Innanzitutto è perciò necessario non assuefarsi al vivere in un Paese dove non si nasce più e che, per questo, ha una testa sempre più grande e un corpo sempre più gracile per sopportarne a lungo il peso. Se non ci sarà un inversione delle tendenze in atto, tra solo qualche anno l’insostenibilità del welfare, il rattrappimento del mercato del lavoro e la piaga sociale degli anziani privi di assistenza diverranno problemi irrisolvibili.
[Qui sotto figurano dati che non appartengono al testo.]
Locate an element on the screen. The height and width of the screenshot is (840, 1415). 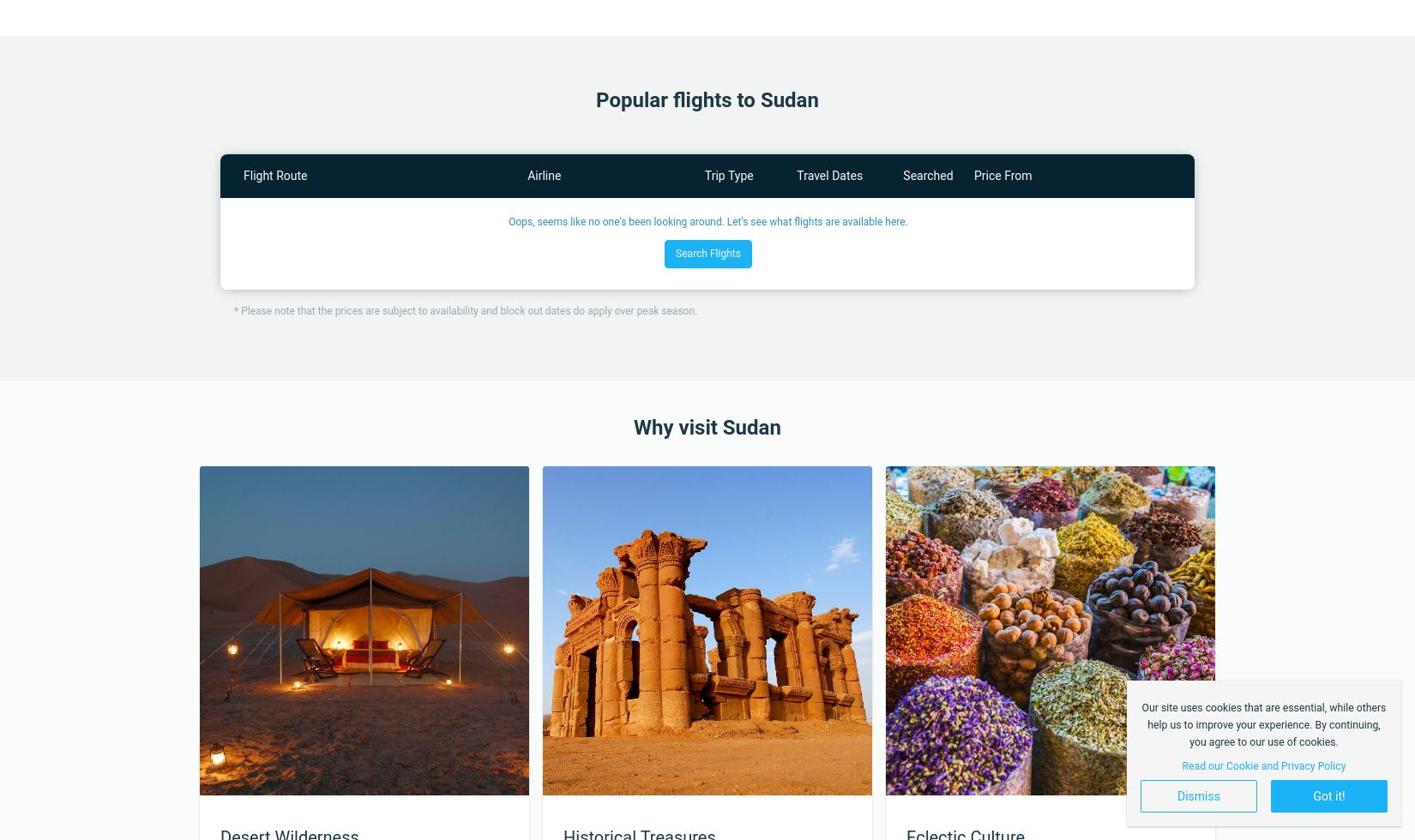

Andare fino in fondo significa anche metter mano, finalmente, alle troppe differenze che esistono tra le diverse aree del Paese: ai guasti di uno sviluppo a doppia velocità, che propone sempre più spesso zone che si desertificano e che vengono abbandonate, mentre altre si disumanizzano perché troppo abitate.
Il partito del «non è come prima» dovrà poi proporsi di governare la vitalità economica che il post-pandemia ha determinato, riassorbendo le iniziative estemporanee e rimettendo al centro della crescita la logica del mercato. Questa può e deve essere corretta per esigenze di equità e giustizia, ma non deve mai essere negata. A tal fine servono misure legislative che rendano conciliabile la sacrosanta difesa dell’ambiente con la logica del profitto; si dovrà rendere la vita più facile a chi intraprende e per questo rischia; si dovranno gradualmente superare quei provvedimenti che, ignorando il contrasto tra gli interessi, hanno favorito lo spreco e qualche volta la truffa.
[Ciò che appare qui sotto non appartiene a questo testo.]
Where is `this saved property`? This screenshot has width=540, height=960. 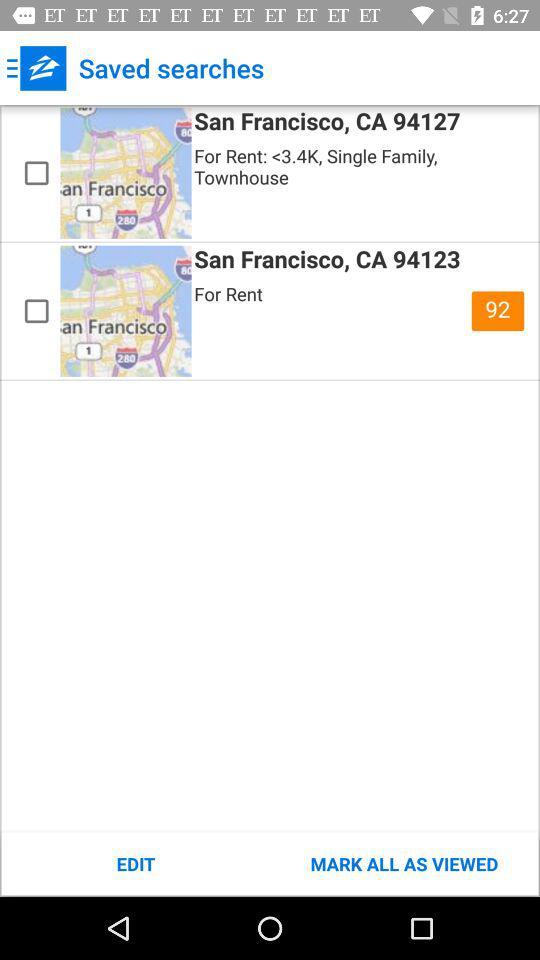 this saved property is located at coordinates (36, 172).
Qualcuno potrebbe obiettare: «vasto programma», quasi un libro dei sogni. Per quanto la memoria si faccia sempre più corta, però, non si dovrebbe dimenticare che il Pnrr è stato messo in campo proprio perché quel «vasto programma» venga realizzato. L’Italia, infatti, è stata tanto favorita dal Piano di ripresa e resilienza proprio perché essa possa affrontare e risolvere, tra le altre cose, l’atavico problema del Mezzogiorno, l’inverno demografico più rigido d’Europa, uno sviluppo minato da un debito pubblico troppo elevato.
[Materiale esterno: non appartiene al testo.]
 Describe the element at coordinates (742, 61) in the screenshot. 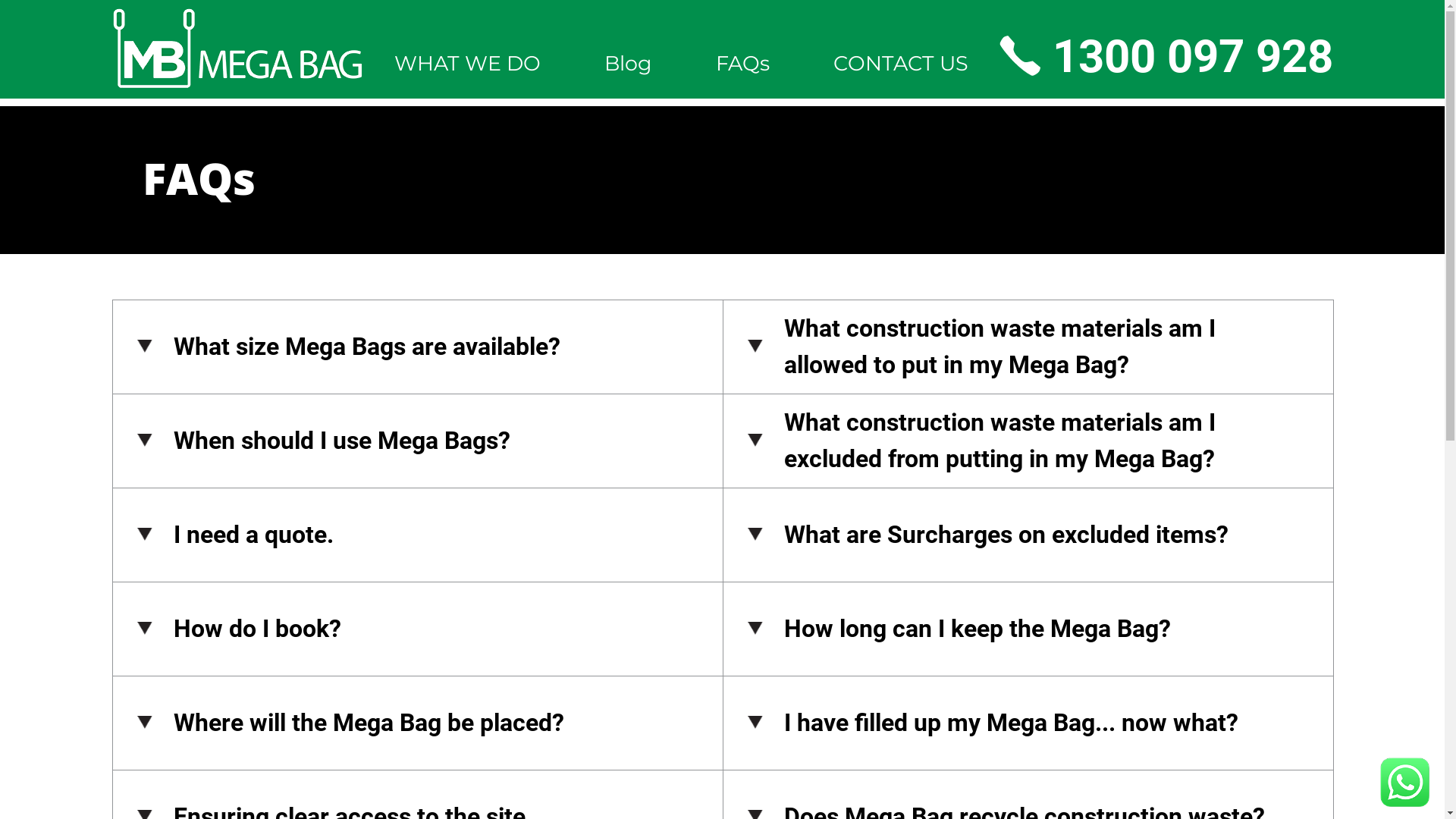

I see `'FAQs'` at that location.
Questa condizione di privilegio ci impone, pertanto, due responsabilità. La prima è più scontata: spendere bene soldi che in parte dovremo restituire. La seconda è altrettanto importante: saper creare intorno al Pnrr un clima di partecipazione. Se quei denari caleranno dall’alto come una manna, finiranno infatti per alimentare i tradizionali circoli viziosi tra chi fa politica e chi fa impresa. Se, invece, per diffondere i bandi, spiegarli, aiutare a rispondere in modo corretto si sapranno coinvolgere comunità, reti associative e Terzo settore; se si metteranno gli enti locali nelle condizioni di svolgere compiti sussidiari, a quel punto si creerà una diffusa consapevolezza della sfida in atto e si potranno anche avere più progetti tra i quali selezionare i migliori. Il Pnrr sarà così per l’Italia un’occasione veramente proficua, perché un Paese che intenda crescere per davvero deve saper coniugare sviluppo economico e senso civico. E solo se questo accadrà il partito del «non è come prima» avrà per davvero vinto questa partita.